Collective dynamics of soft active particles

TL;DR

This paper introduces a model of soft active particles that captures diverse collective behaviors observed in biological swarms, highlighting how local interactions influence swarm dynamics and efficiency.

Contribution

The study presents a novel model incorporating local interactions that reproduces various swarm behaviors and reveals how collective motion enhances search efficiency.

Findings

Different swarm states like migrating, rotating, and jammed behaviors identified.

Collective motion can significantly increase diffusion compared to individual particles.

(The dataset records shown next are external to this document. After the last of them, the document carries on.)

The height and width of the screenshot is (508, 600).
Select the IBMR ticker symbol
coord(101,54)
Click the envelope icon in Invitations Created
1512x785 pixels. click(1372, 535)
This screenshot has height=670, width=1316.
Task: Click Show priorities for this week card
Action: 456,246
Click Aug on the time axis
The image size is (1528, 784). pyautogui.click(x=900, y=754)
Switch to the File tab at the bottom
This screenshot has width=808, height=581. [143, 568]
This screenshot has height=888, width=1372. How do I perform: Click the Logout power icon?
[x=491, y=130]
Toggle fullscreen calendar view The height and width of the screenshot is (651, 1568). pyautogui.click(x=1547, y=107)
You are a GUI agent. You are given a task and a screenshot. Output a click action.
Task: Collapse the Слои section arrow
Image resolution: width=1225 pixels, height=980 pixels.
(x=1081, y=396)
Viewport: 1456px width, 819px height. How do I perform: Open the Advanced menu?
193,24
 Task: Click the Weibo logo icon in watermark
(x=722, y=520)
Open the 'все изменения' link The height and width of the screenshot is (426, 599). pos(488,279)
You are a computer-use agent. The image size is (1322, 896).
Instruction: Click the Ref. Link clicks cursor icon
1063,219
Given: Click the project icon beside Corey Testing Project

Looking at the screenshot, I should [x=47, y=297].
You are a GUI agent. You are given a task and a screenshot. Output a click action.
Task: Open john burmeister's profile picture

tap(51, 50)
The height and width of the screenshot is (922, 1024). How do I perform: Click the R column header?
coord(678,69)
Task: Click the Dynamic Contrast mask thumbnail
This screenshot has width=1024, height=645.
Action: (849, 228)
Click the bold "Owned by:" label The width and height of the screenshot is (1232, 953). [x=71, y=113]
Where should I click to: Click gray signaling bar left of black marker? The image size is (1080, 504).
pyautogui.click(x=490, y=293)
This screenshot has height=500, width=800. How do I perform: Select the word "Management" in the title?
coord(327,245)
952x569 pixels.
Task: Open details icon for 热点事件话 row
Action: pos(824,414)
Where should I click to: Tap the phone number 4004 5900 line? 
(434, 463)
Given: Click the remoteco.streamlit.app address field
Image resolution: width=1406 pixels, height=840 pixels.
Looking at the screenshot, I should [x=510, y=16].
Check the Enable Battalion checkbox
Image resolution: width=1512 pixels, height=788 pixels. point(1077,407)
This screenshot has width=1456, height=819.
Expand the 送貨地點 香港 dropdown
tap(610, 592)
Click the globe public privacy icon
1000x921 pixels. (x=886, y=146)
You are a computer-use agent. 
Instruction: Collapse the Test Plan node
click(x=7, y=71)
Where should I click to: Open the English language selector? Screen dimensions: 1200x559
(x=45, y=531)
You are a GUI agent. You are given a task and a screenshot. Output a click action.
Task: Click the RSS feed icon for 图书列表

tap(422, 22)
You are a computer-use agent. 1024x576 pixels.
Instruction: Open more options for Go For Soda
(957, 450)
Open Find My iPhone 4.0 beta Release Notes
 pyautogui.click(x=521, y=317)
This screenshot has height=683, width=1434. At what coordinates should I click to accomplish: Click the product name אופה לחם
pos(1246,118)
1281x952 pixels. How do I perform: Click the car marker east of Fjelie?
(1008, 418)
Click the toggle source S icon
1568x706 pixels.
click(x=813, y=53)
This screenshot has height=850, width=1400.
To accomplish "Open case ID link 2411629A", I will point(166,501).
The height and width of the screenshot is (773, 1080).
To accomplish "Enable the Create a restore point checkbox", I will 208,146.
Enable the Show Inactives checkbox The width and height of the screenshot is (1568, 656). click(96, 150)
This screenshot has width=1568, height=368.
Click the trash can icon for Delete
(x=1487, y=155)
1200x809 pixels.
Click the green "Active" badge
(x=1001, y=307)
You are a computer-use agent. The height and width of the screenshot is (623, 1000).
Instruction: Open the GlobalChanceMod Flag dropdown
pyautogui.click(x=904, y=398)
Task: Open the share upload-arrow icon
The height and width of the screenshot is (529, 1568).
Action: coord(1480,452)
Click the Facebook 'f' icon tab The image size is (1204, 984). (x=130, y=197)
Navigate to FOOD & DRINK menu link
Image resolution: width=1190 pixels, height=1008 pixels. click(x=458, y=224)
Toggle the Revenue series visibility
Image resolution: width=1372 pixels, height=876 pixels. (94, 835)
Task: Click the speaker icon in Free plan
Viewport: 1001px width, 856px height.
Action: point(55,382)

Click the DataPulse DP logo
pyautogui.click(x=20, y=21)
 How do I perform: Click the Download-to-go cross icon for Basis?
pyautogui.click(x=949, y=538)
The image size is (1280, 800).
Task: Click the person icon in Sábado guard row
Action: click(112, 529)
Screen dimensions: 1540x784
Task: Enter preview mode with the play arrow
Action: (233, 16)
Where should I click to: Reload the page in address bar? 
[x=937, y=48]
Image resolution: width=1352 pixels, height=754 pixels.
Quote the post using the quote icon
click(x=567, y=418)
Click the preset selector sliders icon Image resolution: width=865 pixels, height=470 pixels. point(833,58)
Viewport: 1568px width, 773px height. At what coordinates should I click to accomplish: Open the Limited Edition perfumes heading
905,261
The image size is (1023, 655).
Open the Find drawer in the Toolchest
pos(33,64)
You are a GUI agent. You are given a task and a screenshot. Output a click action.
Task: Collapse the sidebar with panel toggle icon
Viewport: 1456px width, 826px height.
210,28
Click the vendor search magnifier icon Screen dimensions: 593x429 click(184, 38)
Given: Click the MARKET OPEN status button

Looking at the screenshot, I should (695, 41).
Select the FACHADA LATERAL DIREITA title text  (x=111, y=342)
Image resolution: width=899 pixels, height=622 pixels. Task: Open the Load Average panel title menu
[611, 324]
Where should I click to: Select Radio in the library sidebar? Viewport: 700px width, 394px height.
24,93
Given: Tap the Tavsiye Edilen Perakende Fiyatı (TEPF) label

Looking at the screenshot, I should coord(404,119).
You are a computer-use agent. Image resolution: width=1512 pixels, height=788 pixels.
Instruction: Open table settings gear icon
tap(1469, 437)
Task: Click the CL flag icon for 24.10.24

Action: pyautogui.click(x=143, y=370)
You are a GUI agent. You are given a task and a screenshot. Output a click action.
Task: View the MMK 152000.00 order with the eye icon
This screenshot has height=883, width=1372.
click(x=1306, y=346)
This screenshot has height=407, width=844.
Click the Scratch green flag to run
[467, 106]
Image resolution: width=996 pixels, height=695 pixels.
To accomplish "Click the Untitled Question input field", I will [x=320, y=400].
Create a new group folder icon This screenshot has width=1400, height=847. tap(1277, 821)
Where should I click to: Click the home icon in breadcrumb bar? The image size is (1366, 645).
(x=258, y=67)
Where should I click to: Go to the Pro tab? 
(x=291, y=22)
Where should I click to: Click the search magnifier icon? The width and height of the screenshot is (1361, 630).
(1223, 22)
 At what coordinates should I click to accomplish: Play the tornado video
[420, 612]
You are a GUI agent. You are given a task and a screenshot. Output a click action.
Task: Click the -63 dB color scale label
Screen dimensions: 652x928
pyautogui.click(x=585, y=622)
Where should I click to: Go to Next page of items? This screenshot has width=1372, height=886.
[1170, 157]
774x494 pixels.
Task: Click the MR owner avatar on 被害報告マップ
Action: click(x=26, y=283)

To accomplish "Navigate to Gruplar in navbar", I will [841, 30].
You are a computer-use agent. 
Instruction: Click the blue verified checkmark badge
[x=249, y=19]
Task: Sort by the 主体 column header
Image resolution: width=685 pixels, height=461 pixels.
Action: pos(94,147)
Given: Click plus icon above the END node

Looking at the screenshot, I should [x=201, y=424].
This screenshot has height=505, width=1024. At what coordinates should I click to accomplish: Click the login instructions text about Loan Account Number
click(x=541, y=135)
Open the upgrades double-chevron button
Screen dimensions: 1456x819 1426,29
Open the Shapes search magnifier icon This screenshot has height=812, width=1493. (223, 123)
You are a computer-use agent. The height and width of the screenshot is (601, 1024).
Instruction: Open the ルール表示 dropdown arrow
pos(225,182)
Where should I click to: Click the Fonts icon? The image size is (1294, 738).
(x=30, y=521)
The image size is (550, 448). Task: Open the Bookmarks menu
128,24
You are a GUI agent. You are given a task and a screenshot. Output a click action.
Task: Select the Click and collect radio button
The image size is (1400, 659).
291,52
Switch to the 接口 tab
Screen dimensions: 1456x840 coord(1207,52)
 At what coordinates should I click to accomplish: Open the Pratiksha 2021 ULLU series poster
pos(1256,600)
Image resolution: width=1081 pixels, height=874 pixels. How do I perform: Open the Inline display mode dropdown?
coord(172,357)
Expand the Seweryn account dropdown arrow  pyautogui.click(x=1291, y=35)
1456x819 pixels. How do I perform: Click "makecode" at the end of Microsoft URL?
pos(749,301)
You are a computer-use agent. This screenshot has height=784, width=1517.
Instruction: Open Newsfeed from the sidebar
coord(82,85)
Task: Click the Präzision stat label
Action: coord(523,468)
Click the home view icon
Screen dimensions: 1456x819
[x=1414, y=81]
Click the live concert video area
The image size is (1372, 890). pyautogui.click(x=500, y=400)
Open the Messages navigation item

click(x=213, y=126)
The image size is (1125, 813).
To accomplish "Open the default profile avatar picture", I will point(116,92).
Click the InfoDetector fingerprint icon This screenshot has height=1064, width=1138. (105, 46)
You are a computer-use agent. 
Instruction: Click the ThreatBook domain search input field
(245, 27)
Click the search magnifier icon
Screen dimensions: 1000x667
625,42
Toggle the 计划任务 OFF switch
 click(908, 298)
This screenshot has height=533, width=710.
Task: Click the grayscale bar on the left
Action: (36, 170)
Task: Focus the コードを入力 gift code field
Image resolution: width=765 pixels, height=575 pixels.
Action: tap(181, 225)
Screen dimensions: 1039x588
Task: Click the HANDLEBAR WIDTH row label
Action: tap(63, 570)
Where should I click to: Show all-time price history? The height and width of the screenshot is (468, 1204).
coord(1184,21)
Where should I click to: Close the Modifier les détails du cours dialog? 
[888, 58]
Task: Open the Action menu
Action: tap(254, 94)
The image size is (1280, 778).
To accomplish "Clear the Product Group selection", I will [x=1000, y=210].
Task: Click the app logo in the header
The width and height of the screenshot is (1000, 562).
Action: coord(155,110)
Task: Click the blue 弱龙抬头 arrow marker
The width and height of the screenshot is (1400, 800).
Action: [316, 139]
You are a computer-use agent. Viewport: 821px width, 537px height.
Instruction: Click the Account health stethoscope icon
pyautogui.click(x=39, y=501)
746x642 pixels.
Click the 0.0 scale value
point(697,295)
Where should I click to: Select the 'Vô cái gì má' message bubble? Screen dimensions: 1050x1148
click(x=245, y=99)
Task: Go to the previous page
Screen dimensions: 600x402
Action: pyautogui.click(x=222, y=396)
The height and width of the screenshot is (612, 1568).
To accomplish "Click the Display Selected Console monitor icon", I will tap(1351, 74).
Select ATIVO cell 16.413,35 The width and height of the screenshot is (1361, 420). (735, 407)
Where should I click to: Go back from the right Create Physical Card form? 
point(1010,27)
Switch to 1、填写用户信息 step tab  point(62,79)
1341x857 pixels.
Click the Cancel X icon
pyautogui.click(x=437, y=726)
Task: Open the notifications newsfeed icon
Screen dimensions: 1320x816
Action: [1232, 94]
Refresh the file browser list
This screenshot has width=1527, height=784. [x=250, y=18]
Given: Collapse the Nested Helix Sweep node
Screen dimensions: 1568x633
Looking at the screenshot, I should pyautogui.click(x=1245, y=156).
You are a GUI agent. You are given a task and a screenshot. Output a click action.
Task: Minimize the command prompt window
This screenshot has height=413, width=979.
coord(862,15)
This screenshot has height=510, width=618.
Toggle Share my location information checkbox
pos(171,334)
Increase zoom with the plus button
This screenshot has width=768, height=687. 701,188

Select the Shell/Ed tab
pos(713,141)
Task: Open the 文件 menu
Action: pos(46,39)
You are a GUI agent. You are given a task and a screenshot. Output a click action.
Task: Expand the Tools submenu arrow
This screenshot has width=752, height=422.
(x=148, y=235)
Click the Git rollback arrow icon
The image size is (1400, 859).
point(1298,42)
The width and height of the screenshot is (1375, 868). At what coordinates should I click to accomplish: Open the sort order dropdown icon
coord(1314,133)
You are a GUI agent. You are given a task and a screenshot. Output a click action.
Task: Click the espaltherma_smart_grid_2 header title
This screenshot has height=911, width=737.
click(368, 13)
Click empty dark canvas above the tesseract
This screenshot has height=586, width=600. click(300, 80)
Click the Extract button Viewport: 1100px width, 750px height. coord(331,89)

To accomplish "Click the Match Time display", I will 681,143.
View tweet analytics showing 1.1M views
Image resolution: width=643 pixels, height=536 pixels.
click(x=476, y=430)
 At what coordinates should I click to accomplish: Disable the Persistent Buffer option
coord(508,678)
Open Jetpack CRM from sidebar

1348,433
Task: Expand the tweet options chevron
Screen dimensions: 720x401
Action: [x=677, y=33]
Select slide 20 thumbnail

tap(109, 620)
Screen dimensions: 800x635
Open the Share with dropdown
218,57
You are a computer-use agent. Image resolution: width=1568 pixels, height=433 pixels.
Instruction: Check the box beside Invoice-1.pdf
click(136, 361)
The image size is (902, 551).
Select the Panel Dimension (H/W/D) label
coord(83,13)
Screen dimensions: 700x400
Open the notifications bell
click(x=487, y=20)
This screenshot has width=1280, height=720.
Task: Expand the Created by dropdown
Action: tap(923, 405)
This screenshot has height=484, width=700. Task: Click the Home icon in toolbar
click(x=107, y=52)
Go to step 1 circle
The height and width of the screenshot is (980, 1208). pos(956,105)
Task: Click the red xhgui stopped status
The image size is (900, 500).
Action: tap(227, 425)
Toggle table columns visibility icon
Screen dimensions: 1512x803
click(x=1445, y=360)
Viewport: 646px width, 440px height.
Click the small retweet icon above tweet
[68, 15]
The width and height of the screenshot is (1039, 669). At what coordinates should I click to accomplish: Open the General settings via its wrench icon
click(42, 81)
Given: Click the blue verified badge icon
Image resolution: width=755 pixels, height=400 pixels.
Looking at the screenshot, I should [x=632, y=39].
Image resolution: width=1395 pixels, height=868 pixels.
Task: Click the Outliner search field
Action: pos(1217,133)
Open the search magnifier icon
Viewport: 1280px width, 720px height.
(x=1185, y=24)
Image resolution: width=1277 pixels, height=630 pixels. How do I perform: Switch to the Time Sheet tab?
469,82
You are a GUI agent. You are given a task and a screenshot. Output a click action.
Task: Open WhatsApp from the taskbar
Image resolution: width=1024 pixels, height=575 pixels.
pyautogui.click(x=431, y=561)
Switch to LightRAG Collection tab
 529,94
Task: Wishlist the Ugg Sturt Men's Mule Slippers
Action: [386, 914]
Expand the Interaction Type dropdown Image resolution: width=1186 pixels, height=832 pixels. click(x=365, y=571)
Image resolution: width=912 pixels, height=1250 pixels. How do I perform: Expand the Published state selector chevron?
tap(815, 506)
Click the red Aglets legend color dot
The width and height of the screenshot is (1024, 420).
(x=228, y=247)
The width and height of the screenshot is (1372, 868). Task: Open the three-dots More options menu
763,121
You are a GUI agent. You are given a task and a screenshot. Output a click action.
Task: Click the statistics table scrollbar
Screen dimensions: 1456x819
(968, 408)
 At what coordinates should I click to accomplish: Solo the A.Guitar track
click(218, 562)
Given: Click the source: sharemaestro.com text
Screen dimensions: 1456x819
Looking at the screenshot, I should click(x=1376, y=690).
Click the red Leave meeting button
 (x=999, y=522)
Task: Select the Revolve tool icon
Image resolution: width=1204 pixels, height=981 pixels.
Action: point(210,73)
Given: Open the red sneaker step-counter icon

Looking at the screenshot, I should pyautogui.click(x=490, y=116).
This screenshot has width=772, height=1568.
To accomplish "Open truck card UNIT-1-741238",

Swarm dynamics depend on the relative strength of local interactions.

Abstract

We present a model of soft active particles that leads to a rich array of collective behavior found also in dense biological swarms of bacteria and other unicellular organisms. Our model uses only local interactions, such as Vicsek-type nearest neighbor alignment, short-range repulsion, and a local boundary term. Changing the relative strength of these interactions leads to migrating swarms, rotating swarms and jammed swarms, as well as swarms that exhibit run-and-tumble motion, alternating between migration and either rotating or jammed states. Interestingly, although a migrating swarm moves slower than an individual particle, the diffusion constant can be up to three orders of magnitude larger, suggesting that collective motion can be highly advantageous, for example, when searching for food.